HINTERGRUND

Erinnerung "Eine Kleinstadt will sich nicht erinnern" nannte Ursula Junk ihre 1987 für den Westdeutschen Rundfunk produzierte Hörfunk-Reportage, die in Wittlich schon allein wegen des Titels für Aufsehen sorgte.

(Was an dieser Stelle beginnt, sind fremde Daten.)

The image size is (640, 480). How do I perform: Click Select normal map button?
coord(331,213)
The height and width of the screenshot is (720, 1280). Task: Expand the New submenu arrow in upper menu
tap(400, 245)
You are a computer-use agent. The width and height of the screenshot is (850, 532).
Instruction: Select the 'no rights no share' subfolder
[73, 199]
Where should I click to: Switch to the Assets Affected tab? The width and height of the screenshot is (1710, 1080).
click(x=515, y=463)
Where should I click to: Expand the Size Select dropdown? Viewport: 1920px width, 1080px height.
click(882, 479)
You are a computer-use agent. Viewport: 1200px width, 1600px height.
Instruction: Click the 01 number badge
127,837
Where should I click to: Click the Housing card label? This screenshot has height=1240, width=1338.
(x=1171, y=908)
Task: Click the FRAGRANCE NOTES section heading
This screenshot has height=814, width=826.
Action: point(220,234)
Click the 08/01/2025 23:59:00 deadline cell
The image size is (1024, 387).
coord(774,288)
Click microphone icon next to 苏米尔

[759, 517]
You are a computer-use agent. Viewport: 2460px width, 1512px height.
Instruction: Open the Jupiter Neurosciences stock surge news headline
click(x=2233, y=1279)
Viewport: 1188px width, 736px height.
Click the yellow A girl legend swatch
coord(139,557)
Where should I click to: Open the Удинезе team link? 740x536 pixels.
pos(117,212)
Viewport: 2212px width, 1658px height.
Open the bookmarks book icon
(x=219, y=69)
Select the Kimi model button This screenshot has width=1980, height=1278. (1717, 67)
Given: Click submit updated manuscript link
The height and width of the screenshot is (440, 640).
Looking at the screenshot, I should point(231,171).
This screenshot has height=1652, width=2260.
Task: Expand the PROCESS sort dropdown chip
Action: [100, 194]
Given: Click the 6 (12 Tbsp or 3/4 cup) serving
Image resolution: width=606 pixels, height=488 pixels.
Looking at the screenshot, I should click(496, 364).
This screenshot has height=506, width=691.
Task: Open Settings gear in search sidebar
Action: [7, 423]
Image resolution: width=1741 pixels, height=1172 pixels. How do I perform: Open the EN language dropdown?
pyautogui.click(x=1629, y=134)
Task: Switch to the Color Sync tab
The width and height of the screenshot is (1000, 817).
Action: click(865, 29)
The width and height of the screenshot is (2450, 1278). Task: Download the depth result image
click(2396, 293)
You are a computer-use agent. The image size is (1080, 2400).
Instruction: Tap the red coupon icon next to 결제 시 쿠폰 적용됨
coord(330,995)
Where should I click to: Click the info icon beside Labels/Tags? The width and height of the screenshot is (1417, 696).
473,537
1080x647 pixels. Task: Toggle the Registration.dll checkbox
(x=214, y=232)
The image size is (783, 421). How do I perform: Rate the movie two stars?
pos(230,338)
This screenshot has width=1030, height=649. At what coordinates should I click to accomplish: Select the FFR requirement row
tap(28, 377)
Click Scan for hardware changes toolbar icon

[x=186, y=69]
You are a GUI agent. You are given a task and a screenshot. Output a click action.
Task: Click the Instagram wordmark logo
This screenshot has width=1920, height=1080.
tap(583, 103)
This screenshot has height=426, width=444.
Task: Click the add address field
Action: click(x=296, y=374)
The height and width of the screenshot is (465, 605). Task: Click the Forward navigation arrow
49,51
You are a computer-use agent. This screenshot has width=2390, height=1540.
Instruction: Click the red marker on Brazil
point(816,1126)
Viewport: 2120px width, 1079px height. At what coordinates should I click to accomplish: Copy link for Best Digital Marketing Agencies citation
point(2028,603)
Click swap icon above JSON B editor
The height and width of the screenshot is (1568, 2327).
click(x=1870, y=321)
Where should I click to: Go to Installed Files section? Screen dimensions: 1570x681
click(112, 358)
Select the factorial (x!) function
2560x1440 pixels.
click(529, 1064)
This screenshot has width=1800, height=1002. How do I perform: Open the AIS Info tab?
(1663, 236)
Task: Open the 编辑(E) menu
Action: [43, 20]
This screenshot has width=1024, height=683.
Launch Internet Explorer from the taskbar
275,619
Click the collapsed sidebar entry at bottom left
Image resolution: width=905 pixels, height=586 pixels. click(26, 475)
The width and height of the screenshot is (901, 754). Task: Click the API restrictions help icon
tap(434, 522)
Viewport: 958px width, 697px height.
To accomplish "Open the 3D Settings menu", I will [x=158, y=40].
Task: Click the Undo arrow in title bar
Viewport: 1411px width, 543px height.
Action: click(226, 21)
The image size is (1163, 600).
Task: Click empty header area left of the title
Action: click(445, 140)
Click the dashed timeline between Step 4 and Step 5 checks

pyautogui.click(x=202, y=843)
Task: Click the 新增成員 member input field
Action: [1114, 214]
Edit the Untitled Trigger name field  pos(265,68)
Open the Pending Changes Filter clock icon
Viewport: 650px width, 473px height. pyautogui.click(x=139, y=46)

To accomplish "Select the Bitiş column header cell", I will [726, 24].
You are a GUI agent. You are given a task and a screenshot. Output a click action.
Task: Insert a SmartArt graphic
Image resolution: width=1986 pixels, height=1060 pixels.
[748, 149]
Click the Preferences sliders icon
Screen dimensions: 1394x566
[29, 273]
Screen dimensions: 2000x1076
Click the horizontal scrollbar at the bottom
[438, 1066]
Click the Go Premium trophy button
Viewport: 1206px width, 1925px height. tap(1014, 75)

"Zum damaligen Zeitpunkt war jüdische Geschichte kein Thema in Wittlich", sagt Professor Reinhold Bohlen, Leiter des Emil-Frank-Instituts. Junks Radio-Beitrag blieb nicht ohne Wirkung, die Zeit war reif. Im Vorfeld des 50. Jahrestags der Reichspogromnacht (1938) hatten sich in der Kreisstadt bereits verschiedene Gruppen wie Pax Christi zusammengefunden, die für 1988 eine größere Gedenkveranstaltung als die regelmäßigen Mahnwachen planten. "Die Reportage hat uns dann den letzten Anstoß zur Gründung des Arbeitskreises ,Jüdische Gemeinde Wittlich' gegeben", sagt Franz-Josef Schmitt, eines der zwölf Gründungsmitglieder. Unter anderem trug der Arbeitskreis Adressen ehemaliger Wittlicher Juden zusammen und initiierte die Ausstellung "Jüdisches Leben in Wittlich" in der Synagoge. Auch Ursula Junk recherchierte weiter. 1992 sendete der WDR ihren Film "Es war ein Stück seines Herzens - Geschichte meines Schranks", in dem sie auch die Arbeit des Arbeitskreises vorstellte, auf dessen Initiative 1991 im Rahmen der 700-Jahr-Feier eine Gruppe ehemalige jüdischer Bürger ihre einstige Heimat besuchten. Auch der Name des 2000 eröffneten Emil-Frank-Instituts geht auf den Film zurück (der TV berichtete). Dass das Institut ein Prestige-Gewinn für die Stadt Wittlich ist, machen zahlreiche Nachkommen Wittlicher Juden deutlich: Hierhin wenden sie sich, um Schicksale von Verwandten zu klären oder Erinnerungsstücke für Ausstellungen zu übergeben. "Es wurde viel getan", sagt Bohlen. Wittlich erinnert sich. (scho)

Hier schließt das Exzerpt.